▶ **Materials provided**:

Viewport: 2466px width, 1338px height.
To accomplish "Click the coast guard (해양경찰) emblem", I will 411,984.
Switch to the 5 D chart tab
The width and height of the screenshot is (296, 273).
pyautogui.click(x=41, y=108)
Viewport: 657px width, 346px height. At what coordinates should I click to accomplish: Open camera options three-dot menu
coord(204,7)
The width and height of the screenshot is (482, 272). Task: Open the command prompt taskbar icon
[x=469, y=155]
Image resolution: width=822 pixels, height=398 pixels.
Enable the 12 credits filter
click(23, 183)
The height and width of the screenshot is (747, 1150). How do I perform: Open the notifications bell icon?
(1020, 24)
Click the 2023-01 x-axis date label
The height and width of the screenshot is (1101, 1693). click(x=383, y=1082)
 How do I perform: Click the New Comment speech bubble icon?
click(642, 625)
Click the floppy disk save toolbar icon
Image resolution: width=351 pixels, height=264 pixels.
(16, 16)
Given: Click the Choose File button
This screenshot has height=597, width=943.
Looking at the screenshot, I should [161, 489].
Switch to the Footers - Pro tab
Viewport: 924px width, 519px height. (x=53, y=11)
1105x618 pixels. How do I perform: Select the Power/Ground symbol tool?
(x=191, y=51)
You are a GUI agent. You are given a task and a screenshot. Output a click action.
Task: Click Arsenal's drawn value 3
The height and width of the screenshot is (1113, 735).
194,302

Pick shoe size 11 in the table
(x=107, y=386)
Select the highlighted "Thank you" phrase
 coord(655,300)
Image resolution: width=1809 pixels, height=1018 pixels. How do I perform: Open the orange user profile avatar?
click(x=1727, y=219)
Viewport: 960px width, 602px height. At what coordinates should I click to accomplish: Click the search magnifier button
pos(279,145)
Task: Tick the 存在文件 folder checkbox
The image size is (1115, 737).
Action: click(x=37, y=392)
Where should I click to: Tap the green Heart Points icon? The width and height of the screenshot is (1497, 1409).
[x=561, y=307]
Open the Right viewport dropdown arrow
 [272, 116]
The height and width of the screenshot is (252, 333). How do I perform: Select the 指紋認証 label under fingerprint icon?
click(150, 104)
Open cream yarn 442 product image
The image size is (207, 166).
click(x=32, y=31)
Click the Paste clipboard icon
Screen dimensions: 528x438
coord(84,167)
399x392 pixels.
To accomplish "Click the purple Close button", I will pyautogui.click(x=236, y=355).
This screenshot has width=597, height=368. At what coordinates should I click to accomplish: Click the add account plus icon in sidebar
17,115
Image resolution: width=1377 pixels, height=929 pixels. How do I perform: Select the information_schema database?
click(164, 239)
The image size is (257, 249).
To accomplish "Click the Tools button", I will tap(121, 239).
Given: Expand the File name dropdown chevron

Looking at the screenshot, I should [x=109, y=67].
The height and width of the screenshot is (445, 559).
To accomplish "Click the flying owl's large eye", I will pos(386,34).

▶ **Exercise details**: Format the records from the start through the line containing "click(23, 183)" as a two-column CSV with the columns ask and response, one row per record. Put each field in quotation marks and replace any line breaks inside a field with spaces.

▶ **Exercise result**:
ask,response
"Viewport: 2466px width, 1338px height. To accomplish ""Click the coast guard (해양경찰) emblem"",","I will 411,984."
"Switch to the 5 D chart tab The width and height of the screenshot is (296, 273).","pyautogui.click(x=41, y=108)"
"Viewport: 657px width, 346px height. At what coordinates should I click to accomplish: Open camera options three-dot menu","coord(204,7)"
"The width and height of the screenshot is (482, 272). Task: Open the command prompt taskbar icon","[x=469, y=155]"
"Image resolution: width=822 pixels, height=398 pixels. Enable the 12 credits filter","click(23, 183)"